CVE-2024-47141: 
Linux Kernel vulnerability analysis and mitigation

CVE-2024-47141 affects the Linux kernel's pinmux subsystem. The vulnerability was discovered when two clients of the same GPIO call pinctrlselectstate() for the same functionality, leading to a NULL pointer issue while accessing desc->muxowner. The issue occurs when process A updates desc->muxusecount but hasn't yet updated desc->muxowner, while process B sees the updated usecount and attempts to access the NULL muxowner, resulting in a crash (NVD, Debian Tracker).

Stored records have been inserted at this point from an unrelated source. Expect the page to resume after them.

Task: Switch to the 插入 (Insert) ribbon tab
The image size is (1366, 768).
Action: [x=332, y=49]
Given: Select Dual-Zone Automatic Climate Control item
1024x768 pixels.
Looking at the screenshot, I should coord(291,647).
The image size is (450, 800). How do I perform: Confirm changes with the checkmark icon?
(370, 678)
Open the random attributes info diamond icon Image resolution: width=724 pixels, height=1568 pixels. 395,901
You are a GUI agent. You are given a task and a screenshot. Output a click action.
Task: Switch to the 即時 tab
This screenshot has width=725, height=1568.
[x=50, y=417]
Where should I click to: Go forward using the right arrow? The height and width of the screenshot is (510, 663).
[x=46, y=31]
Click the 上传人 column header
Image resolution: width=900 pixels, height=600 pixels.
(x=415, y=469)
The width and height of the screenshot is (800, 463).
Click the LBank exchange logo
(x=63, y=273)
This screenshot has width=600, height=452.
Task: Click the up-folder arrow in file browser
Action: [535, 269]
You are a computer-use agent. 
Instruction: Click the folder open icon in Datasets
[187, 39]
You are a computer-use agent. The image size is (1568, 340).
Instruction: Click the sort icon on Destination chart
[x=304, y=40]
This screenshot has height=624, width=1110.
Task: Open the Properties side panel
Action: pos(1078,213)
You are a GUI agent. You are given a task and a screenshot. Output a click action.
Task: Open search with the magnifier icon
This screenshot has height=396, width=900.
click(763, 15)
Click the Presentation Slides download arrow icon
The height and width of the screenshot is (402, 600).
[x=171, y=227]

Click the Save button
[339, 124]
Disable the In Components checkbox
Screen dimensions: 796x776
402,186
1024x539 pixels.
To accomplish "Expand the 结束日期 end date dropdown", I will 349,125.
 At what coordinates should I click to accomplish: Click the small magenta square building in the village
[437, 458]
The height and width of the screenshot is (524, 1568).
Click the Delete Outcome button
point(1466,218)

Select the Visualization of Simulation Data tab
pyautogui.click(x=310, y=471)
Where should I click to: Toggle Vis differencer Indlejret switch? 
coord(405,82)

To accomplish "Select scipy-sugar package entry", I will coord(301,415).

The vulnerability is caused by a race condition in the pinmux subsystem where concurrent access to desc->pinmux data is not properly synchronized. The issue manifests when two processes execute pin_request() for the same pin simultaneously. The CVSS v3.1 score is 5.5 (Medium) with vector: CVSS:3.1/AV:L/AC:L/PR:L/UI:N/S:U/C:N/I:N/A:H. The vulnerability has been classified as CWE-667 (Improper Locking) (NVD).

When exploited, this vulnerability can cause a NULL pointer dereference, leading to a system crash. This primarily affects system stability and availability, with no direct impact on confidentiality or integrity of the system (NVD).

The vulnerability has been patched by implementing proper mutex locking mechanisms to serialize access to mux-related settings. The fix involves adding a mutex lock to ensure sequential access to desc->pinmux data. The patch has been applied to Linux kernel versions 6.12.5 and later (Kernel Patch).